(SOURCE EXTRACT):
****************************************

There are some conditions that the system cannot recognize a person, such as when a person wears a mask or sunglasses or faces and investigates different points of view. Fig. 11 illustrates some of the examples of recognizing as non-family.

images

Figure 11: Face recognition results recognized as non-family members

5  Conclusion and Future Work

In this study, we suggested a system that simplifies the mobility of VIP, and it can be beneficial in food crop detection and face recognition for VIPs’ daily lives. Our model has gained 83.27% mAP in object detection and over 95% accuracy in face recognition, which are reasonably decent results. This research is anticipated to help to improve blind people’s lives by making them able to “see” their surroundings. In future developments of this system, the integration of voice commands and audio feedback will be considered to enhance the user experience. This addition aims to make the application more intuitive and accessible, allowing users to interact with the system using natural language commands and receive auditory information about their surroundings. The future scope in object detection will be counting the number of objects in the frame and calculating the distance between a user and a thing to give more precise information to the user. There is also potential to expand the range of detectable objects to include various household items, further aiding in everyday tasks. The face recognition system can be improved by life-long learning when a new person introduces oneself. In such a scenario, a new person will tell one’s name, and the system will save his photo and name from learning the face’s alignments for future use.

****************************************

(SUPPLIED INFORMATION):
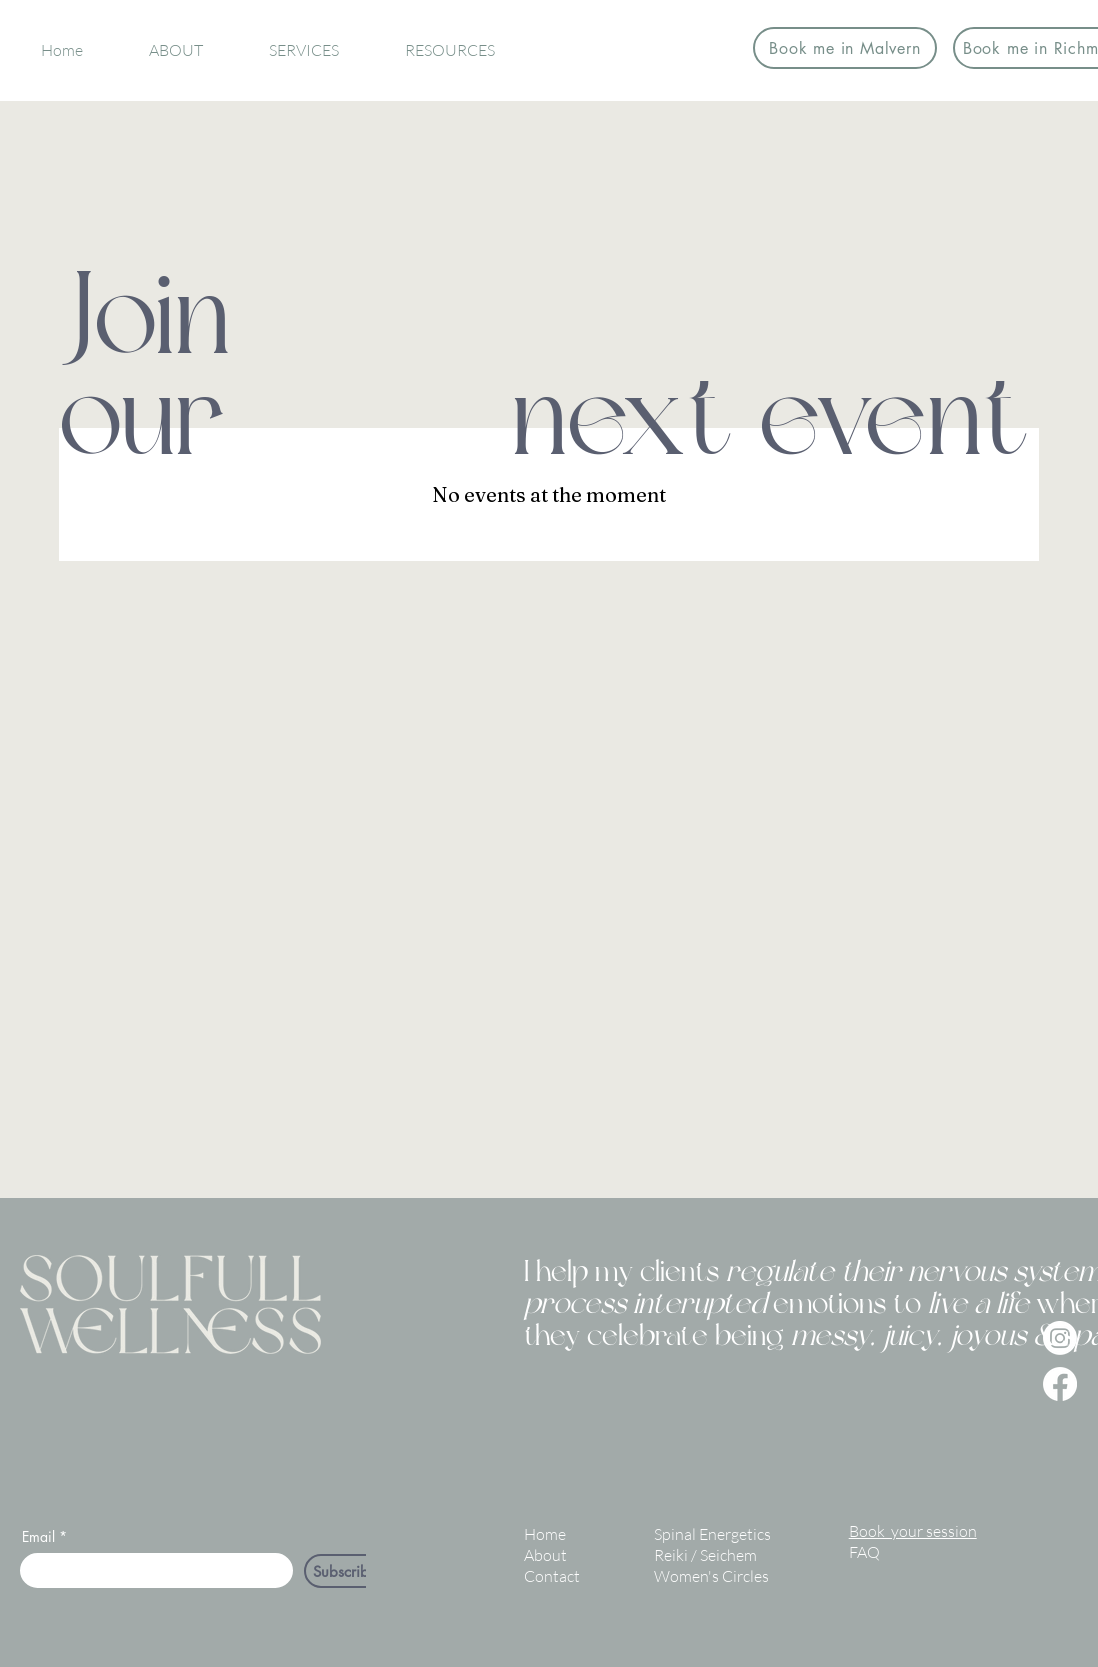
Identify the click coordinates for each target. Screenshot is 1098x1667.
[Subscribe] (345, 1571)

****************************************

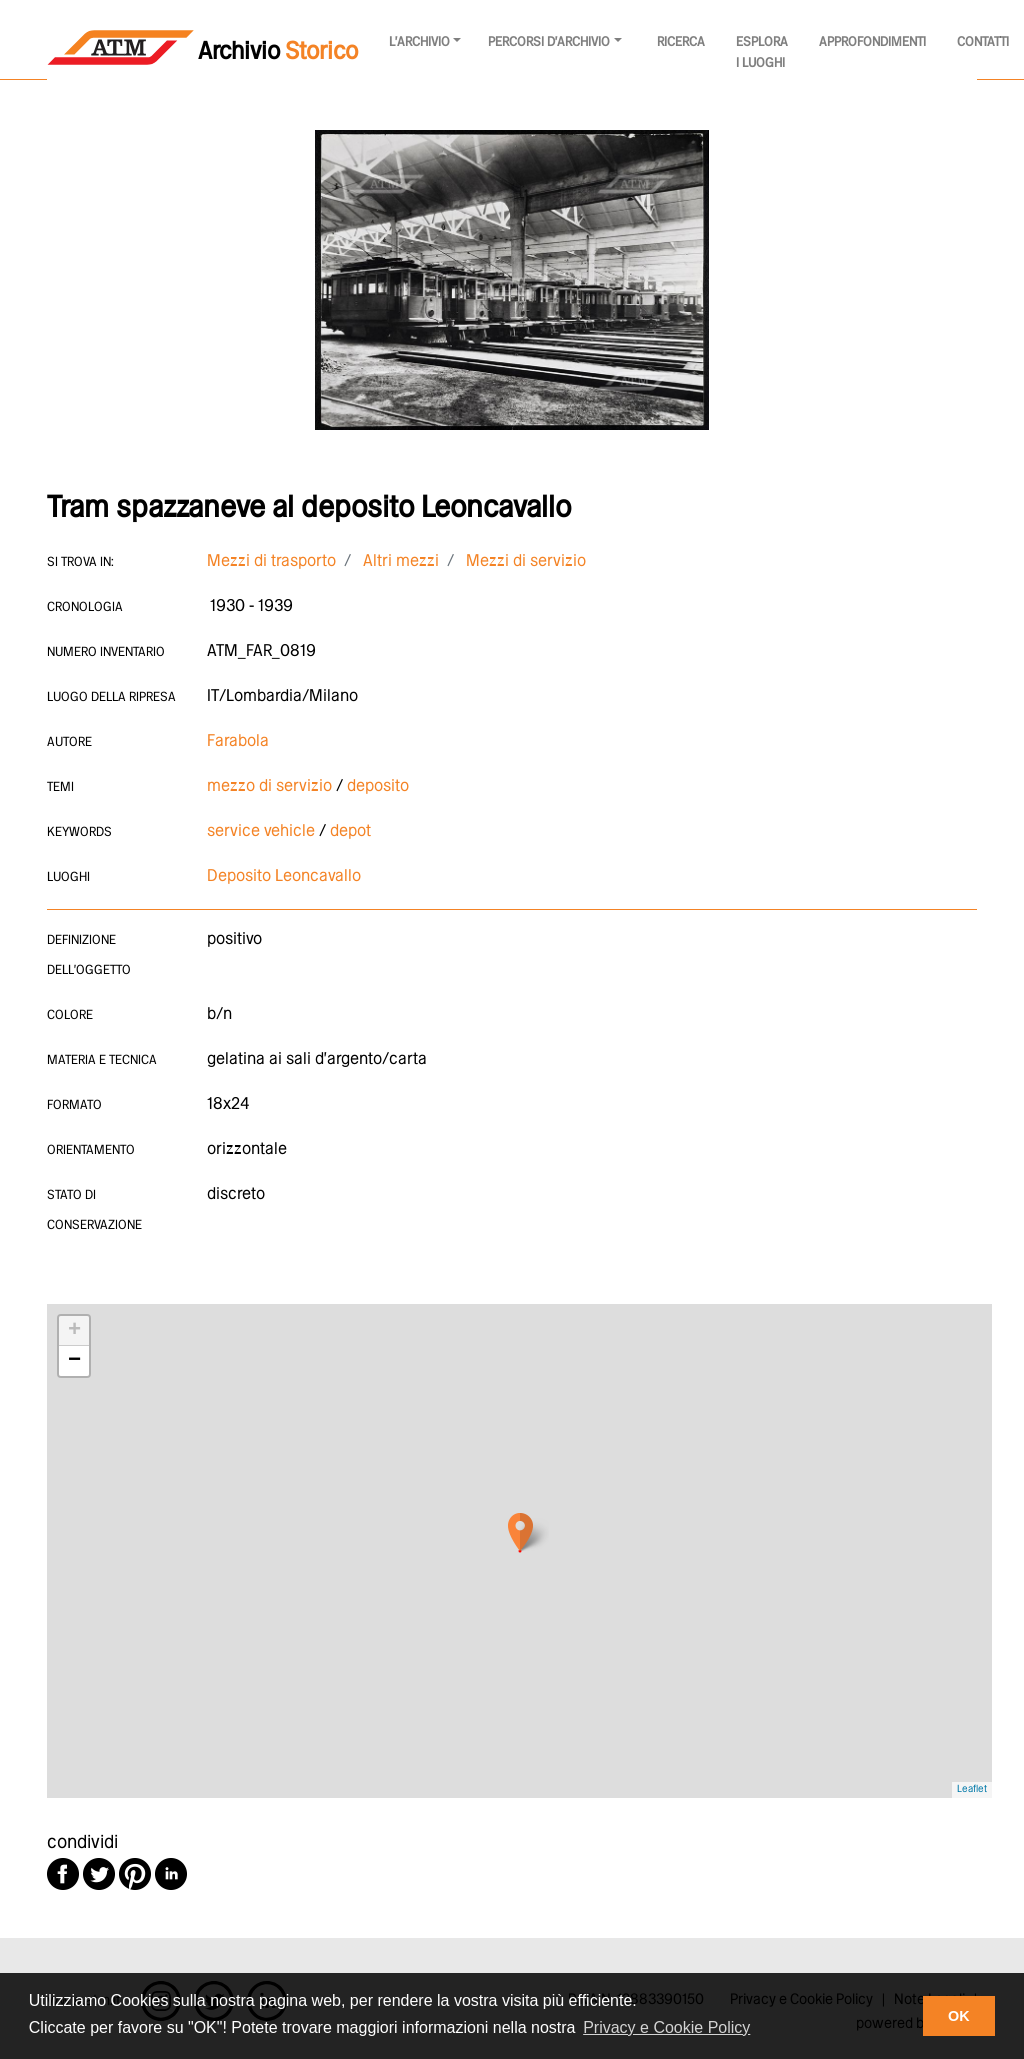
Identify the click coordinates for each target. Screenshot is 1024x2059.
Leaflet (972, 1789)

****************************************

(DIRECTIONS FOR THIS TASK):
Please answer these questions about the assistive vision system text, one per line:
1. Which two things a person might wear are given as reasons the system cannot recognize them?
2. What mAP did the model reach in object detection?
3. What two additions are named as the future scope in object detection?

(OUTPUT OF THE EXERCISE):
1. A mask or sunglasses.
2. 83.27%.
3. Counting the number of objects in the frame and calculating the distance between a user and a thing.